Directive: Resume the forum thread about the atk4 API UTF-8 test case from the point at which it ends.

Text section:
## begin

DarkSide666 commented 5 years ago

OK I will make a testcase on my local machine and test this better in next few days and get back to you.

Btw, how your composer.json looks like? Should be "atk4/api": "dev-develop", and same for atk4/data. I am testing on develop versions. Also sometimes composer have a bug and not update. Then you can try to delete your vendor folder and then run composer update once again. Then it should pull last commit from develop branches.

rapgithub commented 5 years ago

thanks for having the time to test it! I wait...

for the compose.json I have this on the root of ATK4/composer.json folder: I do not see why atk4/data is not listed there ...

{ "minimum-stability": "dev", "prefer-stable": false, "require":{ "atk4/ui": "^1.2", "atk4/api": "^0.1.0", "atk4/mastercrud": "^1.0", "atk4/login": "dev-master", "atk4/filestore": "dev-master" }

}

DarkSide666 commented 5 years ago

So here is fully featured test case - no problem found. Please try this out and see if it works for you.

<?php
require_once 'vendor/autoload.php';

// Config
$config = [
    'db' => 'mysql://root@localhost/sampledb;charset=utf8',
    'uri' => '.'.$_SERVER['SCRIPT_NAME'],
];
/*
// No need to add character set and collation because these are default settings anyway
CREATE TABLE test_utf8 (
    id int unsigned not null auto_increment,
    desc_en varchar(255) CHARACTER SET utf8 COLLATE utf8_general_ci,
    desc_it varchar(255) CHARACTER SET utf8 COLLATE utf8_general_ci,
    desc_fr varchar(255) CHARACTER SET utf8 COLLATE utf8_general_ci,
    desc_de varchar(255) CHARACTER SET utf8 COLLATE utf8_general_ci,
    PRIMARY KEY (id)
) ENGINE=InnoDB DEFAULT CHARACTER SET utf8 DEFAULT COLLATE utf8_general_ci;

this is white cat
questo è gatto bianco
c'est chat blanc
Das ist weiße Katze
*/

// Initialize App
$app = new \atk4\ui\App(['API UTF8 test', 'always_run' => false]); // always_run=false to not render App on shutdown
$app->initLayout('Centered');
$app->init();

// Connect DB
$db = $app->dbConnect($config['db']);

// Header
$app->add(['Header', 'subHeader'=>'https://github.com/atk4/api/issues/8'])

## end

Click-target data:
## begin

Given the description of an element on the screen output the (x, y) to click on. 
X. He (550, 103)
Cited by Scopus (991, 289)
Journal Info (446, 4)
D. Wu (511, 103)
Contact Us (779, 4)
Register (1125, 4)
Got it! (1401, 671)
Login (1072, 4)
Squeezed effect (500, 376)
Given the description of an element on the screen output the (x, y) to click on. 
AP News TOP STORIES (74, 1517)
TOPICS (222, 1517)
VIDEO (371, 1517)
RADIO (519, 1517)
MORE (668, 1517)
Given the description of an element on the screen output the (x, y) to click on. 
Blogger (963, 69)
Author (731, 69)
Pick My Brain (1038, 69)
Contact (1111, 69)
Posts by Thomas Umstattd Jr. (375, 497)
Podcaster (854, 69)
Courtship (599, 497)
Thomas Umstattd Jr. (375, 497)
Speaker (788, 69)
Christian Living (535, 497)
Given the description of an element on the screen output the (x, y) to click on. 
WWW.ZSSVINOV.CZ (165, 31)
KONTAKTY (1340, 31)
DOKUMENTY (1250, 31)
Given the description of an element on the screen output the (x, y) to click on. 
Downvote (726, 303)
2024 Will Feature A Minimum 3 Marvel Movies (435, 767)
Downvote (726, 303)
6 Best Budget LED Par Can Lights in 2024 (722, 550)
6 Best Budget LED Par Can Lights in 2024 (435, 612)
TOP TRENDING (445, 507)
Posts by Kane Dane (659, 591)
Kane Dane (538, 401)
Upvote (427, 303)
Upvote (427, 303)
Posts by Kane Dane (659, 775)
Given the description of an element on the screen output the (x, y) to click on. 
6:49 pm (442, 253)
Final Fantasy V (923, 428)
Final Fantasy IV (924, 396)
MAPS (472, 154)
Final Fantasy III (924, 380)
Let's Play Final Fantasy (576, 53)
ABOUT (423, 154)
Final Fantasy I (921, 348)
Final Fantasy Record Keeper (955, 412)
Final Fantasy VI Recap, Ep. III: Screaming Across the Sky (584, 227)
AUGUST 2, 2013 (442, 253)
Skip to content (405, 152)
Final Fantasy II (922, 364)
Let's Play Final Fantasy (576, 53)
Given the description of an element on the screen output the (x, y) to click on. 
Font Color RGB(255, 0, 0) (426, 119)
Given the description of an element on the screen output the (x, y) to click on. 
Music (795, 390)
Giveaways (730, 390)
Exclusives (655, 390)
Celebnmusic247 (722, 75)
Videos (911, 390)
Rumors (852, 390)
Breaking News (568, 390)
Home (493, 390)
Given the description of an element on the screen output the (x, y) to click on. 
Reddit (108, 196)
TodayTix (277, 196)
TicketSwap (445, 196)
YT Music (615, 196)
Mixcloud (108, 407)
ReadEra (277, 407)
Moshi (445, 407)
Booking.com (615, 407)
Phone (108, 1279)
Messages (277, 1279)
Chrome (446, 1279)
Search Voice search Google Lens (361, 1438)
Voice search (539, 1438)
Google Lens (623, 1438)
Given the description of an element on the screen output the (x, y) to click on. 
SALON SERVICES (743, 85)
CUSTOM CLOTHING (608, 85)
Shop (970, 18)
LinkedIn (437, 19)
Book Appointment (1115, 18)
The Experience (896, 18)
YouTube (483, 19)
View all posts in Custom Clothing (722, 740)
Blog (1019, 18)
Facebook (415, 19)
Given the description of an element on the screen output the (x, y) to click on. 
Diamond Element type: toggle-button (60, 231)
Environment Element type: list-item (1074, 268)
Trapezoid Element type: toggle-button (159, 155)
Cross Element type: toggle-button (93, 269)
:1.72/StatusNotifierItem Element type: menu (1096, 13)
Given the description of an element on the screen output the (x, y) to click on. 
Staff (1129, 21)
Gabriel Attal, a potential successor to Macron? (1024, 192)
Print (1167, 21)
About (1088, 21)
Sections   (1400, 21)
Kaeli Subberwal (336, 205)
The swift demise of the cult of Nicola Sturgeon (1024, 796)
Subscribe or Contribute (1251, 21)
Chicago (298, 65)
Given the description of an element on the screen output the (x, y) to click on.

## end

Output of the task:
    ->set('Testing utf8');

// Model
class TestModel extends \atk4\data\Model {
    public $table = 'test_utf8';
    public function init() {
        parent::init();
        $this->getElement($this->id_field)->ui['visible'] = true; // to see it in CRUD
        $this->addField('desc_en', ['type' => 'string']);
        $this->addField('desc_it', ['type' => 'string']);
        $this->addField('desc_fr', ['type' => 'string']);
        $this->addField('desc_de', ['type' => 'string']);
    }
}
$m = new TestModel($db);
$m->tryLoadAny();

// CRUD test - works perfectly
$c = $app->add('CRUD');
$c->setModel($m);

// API test
$api = $app->add(new \atk4\api\Api());
$api->rest('/test_utf8', new TestModel($db));

/*
    By default GET converts utf8 entities to \u notation
    See https://stackoverflow.com/a/16498304/1466341

    http://localhost/utf8.php/test_utf8/1 returns
{
    "id": "1",
    "desc_en": "this is white cat",
    "desc_it": "questo \u00e8 gatto bianco",
    "desc_fr": "c\u0027est chat blanc",
    "desc_de": "Das ist wei\u00dfe Katze"
}
    If you add JSON_UNESCAPED_UNICODE in Api->successResponse, then it will not convert characters to \u notation,
    but French character ' still will be converted to \u0027 because of this contant JSON_HEX_APOS we have in api.
{
    "id": "1",
    "desc_en": "this is white cat",
    "desc_it": "questo è gatto bianco",
    "desc_fr": "c\u0027est chat blanc",
    "desc_de": "Das ist weiße Katze"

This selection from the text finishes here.